David Owen Norris
‘heavenly sounds – diabolical virtuosity. Don’t miss him.’
CD Compact, Spain 2004
‘a famous thinker/philosopher of the keyboard’
Seattle Times 2005
‘past praise .. scrupulous sensitivity’
Gramophone 2006
‘visionary musical leadership’
Classic FM Magazine 2007
‘quite possibly the most interesting pianist in the world’
Globe & Mail, Toronto 2001
In 2008 David Owen Norris has been a featured artist in the Gilmore Festival in Michigan and in the English Music Festival in Dorchester, where he gave the premiere of his Piano Concerto, which will be repeated in Southampton in September. He conducted the second performance of his oratorio Prayerbook in April: his new radio-opera Pugwash walks the plank will be premiered in November. Since January he’s played piano concertos by Mozart, Horowitz, Bach and Mackenzie in Wroclaw, Belfast, Oxford, Southampton and Poole, and he’s given recitals from Edinburgh to Guernsey, including performances on Gustav Holst’s piano in Cheltenham, and in the Three Choirs Festival at Gloucester.
His filmed tutorials on playing Chopin were posted on the BBC website, and he was a major contributor to Radio 3’s Chopin Weekend. His recordings of the piano concertos of Montague F. Phillips and the Jazz Concerto by Victor Hely-Hutchinson were released in March (‘the performance of a lifetime: Proms organisers take note’ Gramophone). His CDs of Karg-Elert’s fiendish piano transcription of Elgar’s Falstaff and his own transcriptions of the Pomp & Circumstance Marches, and song-cycles by the Northamptonshire composer Trevor Hold, recorded with the soprano Amanda Pitt and the baritone David Wilson-Johnson, will be released in the summer. In May he recorded the songs of Muriel Herbert with the tenor James Gilchrist.

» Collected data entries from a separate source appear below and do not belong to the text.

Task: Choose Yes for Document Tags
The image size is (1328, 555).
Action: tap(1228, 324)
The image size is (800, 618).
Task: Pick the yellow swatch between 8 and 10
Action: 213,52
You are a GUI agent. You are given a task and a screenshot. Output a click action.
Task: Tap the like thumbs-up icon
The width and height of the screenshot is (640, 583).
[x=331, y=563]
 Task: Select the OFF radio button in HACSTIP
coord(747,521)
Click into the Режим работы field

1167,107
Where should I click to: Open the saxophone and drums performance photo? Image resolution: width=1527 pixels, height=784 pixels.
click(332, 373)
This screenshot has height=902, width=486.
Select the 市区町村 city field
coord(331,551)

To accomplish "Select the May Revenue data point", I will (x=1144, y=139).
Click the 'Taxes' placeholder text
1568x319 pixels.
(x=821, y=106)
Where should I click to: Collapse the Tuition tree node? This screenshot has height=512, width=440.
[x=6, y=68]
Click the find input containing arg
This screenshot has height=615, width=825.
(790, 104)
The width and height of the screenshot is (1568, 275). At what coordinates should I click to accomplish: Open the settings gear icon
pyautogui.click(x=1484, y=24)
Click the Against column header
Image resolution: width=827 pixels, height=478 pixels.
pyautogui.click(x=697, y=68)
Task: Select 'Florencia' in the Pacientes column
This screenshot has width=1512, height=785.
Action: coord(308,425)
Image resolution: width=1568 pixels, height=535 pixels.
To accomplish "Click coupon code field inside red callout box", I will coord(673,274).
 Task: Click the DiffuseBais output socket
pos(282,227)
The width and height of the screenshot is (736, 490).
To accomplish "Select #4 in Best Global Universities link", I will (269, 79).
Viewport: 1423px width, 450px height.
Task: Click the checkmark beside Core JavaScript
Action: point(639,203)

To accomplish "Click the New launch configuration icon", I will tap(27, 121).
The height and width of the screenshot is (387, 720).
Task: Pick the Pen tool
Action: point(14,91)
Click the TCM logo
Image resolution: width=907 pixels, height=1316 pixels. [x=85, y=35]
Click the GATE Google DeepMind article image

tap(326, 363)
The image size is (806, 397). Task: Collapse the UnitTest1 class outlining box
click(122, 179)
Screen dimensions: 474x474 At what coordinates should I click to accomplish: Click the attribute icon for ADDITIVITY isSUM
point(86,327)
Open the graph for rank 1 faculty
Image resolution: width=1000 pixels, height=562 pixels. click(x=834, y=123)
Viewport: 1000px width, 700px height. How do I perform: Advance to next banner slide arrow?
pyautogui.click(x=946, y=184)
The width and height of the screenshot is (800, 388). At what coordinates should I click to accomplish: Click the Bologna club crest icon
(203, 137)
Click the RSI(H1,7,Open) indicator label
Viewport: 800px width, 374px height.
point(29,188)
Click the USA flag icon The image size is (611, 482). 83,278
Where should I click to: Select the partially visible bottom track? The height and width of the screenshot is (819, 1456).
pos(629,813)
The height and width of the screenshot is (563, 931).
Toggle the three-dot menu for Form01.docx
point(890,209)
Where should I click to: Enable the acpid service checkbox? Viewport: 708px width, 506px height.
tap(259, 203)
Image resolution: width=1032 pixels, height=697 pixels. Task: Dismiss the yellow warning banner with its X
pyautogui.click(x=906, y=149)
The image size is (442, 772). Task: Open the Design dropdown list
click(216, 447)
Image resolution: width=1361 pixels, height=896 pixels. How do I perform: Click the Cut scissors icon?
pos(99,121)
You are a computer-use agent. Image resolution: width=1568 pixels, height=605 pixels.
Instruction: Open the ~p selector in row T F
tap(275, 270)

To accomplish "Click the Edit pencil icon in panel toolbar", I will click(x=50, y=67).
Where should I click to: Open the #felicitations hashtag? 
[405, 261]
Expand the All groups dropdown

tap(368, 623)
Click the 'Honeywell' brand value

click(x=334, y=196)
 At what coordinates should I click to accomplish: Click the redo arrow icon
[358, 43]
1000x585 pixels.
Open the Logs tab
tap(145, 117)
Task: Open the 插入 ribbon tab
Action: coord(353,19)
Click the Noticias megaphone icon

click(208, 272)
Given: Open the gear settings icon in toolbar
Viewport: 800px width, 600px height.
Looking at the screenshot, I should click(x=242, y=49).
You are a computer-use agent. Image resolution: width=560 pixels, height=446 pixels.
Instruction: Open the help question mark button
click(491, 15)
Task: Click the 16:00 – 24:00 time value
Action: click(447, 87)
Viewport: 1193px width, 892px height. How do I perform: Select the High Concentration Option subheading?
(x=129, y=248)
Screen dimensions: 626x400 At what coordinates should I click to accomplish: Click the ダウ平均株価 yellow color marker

In March, he recorded the audio guide for the Cobbe Collection of composer-related keyboard instruments at Hatchlands, playing the piano at which Chopin wrote his Op.55 Nocturnes, and pianos belonging to Dibdin, Cramer and Bizet. (Norris has recorded commercial CDs at Hatchlands on the Zumpe signed by JC Bach and the Broadwood signed by Elgar.) In February, Norris launched a wide-ranging project on Mendelssohn’s pianos which will result in a complete recording of the piano music.
David Owen Norris was Organ Scholar of Keble College, and left Oxford with a First and a Composition Scholarship to study in London and Paris. He was Repetiteur at the Royal Opera House, Harpist at the Royal Shakespeare Company, Artistic Director of Festivals in Cardiff and Petworth, Chairman of the Steans Institute for Singers in Chicago, and the Gresham Professor of Music in the City of London. His many radio series have included The Works, But I know what I like and All the Rage, and he presented the drive-time show In Tune for several years. First and foremost he is a pianist, beginning as an accompanist to such artists as Dame Janet Baker, Jean-Pierre Rampal and Larry Adler. In 1991, after a worldwide search, the Gilmore International Keyboard Festival appointed him the first Gilmore Artist, a quadrennial award. His subsequent international solo career has included concertos with the Chicago and Detroit Symphony Orchestras and the Handel & Haydn Society in Boston (amongst many other North American orchestras), the Philharmonia, the Academy of Ancient Music, and several of the BBC’s orchestras, including four appearances at the Proms: and solo recitals all over North America and Australia, and in every European country from Hungary westward. He is Professor of Musical Performance at the University of Southampton, Visiting Professor at the Royal College of Music, Educational Fellow of the Worshipful Company of Musicians, and an Honorary Fellow of Keble College, Oxford.